I reached out to Dr. Dommer for her thoughts on how diagnostic self-deception plays out. She suggested a two-part process: First, we unconsciously persuade ourselves that we haven't cheated. Then, over time, we tend to remember positive details (i.e., our performance) while forgetting the negative ones (i.e., the cheating). Thus, if I've cheated on a test,
"I'm more likely to remember that I scored well, and if I've already convinced myself I'm not cheating, I've totally forgotten that this was even part of it. So even if there's still an inkling back there, if I've deceived myself into believing I wasn't cheating, that is completely erased from the memory... I might just remember that 'Oh, I scored really well'..."
When does this happen?
In Dommer's experiments, cheating is easy because the correct answers are highlighted on the screen. I asked Dr. Dommer what might happen when cheating is a little more involved (e.g., a student posing a question to ChatGPT, then modifying the response to better fit the original question while pruning AI botspeak).
Dr. Dommer had two thoughts on this. First, she indicated that when cheating becomes more effortful, it's harder to deceive oneself about having cheated. Describing an earlier experiment of hers, she noted that
"instead of having the answers right in front of them, students had to flip some papers to see the answers, and I found that this significantly reduced cheating. So I do think that to the extent that cheating becomes more involved, it's harder to engage in that deceptive process."
Dommer added an important qualification: AI support can make it easy to trick ourselves into thinking we're not actually cheating, but rather just harvesting ideas, just as we might do when using Google.
In sum, Dr. Dommer's research shows one reason why people cheat when there are no apparent rewards.
The old adage "when you cheat, you only cheat yourself" seems literally true in this case.
Students who cheat, for instance, not only deprive themselves of learning but may also become overconfident in their abilities. People who cheat on health assessments may end up with a dangerously positive impression of their current health.
How to prevent diagnostic self-deception?
Here are two strategies that strike me as especially promising:
1. Promote uncertainty.
In Dommer's final experiment, participants took a financial literacy test, but some people were informed in advance that most American adults are unable to pass such a test.
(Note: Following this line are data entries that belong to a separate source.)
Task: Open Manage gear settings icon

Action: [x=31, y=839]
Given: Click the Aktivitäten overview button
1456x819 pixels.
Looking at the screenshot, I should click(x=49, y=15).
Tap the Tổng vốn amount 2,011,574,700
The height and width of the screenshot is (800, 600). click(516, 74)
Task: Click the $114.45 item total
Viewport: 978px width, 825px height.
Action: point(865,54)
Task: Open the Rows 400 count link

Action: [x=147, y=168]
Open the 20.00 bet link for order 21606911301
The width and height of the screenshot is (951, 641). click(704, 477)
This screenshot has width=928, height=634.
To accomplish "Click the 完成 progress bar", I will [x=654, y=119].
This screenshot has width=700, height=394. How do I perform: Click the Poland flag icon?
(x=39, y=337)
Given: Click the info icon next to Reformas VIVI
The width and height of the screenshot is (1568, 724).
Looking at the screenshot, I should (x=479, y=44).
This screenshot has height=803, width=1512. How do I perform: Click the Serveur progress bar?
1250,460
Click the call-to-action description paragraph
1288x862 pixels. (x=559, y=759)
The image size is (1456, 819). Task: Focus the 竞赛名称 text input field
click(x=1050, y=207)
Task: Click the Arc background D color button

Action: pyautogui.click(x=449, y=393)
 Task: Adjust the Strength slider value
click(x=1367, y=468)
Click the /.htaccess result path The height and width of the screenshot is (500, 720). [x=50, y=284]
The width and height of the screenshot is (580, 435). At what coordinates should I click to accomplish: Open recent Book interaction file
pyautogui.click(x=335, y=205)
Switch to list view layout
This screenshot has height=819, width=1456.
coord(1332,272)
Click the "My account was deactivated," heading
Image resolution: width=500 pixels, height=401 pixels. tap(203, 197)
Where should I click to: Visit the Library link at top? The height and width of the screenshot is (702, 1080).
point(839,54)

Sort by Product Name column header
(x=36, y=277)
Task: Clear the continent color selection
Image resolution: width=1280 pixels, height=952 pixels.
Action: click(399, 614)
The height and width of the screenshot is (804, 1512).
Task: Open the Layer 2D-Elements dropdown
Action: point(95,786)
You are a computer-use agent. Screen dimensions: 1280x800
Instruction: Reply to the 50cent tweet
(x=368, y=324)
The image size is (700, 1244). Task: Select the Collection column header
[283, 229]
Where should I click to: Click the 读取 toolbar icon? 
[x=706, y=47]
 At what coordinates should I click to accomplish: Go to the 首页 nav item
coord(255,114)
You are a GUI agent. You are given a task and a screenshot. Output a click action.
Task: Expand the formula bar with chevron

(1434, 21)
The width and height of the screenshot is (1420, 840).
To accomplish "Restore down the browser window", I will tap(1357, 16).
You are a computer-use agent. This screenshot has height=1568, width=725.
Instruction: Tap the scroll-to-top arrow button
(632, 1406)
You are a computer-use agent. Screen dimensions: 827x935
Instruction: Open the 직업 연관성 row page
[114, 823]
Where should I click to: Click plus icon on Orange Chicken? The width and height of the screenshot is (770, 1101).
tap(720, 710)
This statement reduced the prevalence of cheating among those who had the opportunity to do so, presumably because they were now more motivated to learn the true extent of their financial savviness.
This strategy might not reduce academic dishonesty, but it seems worth incorporating into the instructions for fitness trackers and other health-related assessments that people complete themselves. Perhaps it should be emphasized that most people are unable to accurately guess their own blood pressure, or weekly exercise times, or whatever.
2. Promote mindfulness.
Diagnostic self-deception clearly involves something short of full, reflective consciousness. The person is unaware of what they're doing. Or they're aware, but they soon repress the memory of having cheated.
The most direct solution would be to promote mindfulness, which begins by letting people know that diagnostic self-deception is a natural process but not necessarily a conscious one.
I would be delighted if every high school student were presented with a three-minute synopsis of Dommer's study. Students have heard a lot already about the moral aspects of cheating and how it hurts others as well as oneself. Not all students appreciate abstract discussions about ethics and society. Diagnostic self-deception is a threat to one's own self-interests and thus of immediate interest to everyone.
Thanks for reading!
Diagnostic self-deception reminds me of the The Dunning-Kruger effect, a cognitive bias that causes people people who have low abilities to overestimate their own abilities, while underestimating the abilities of others.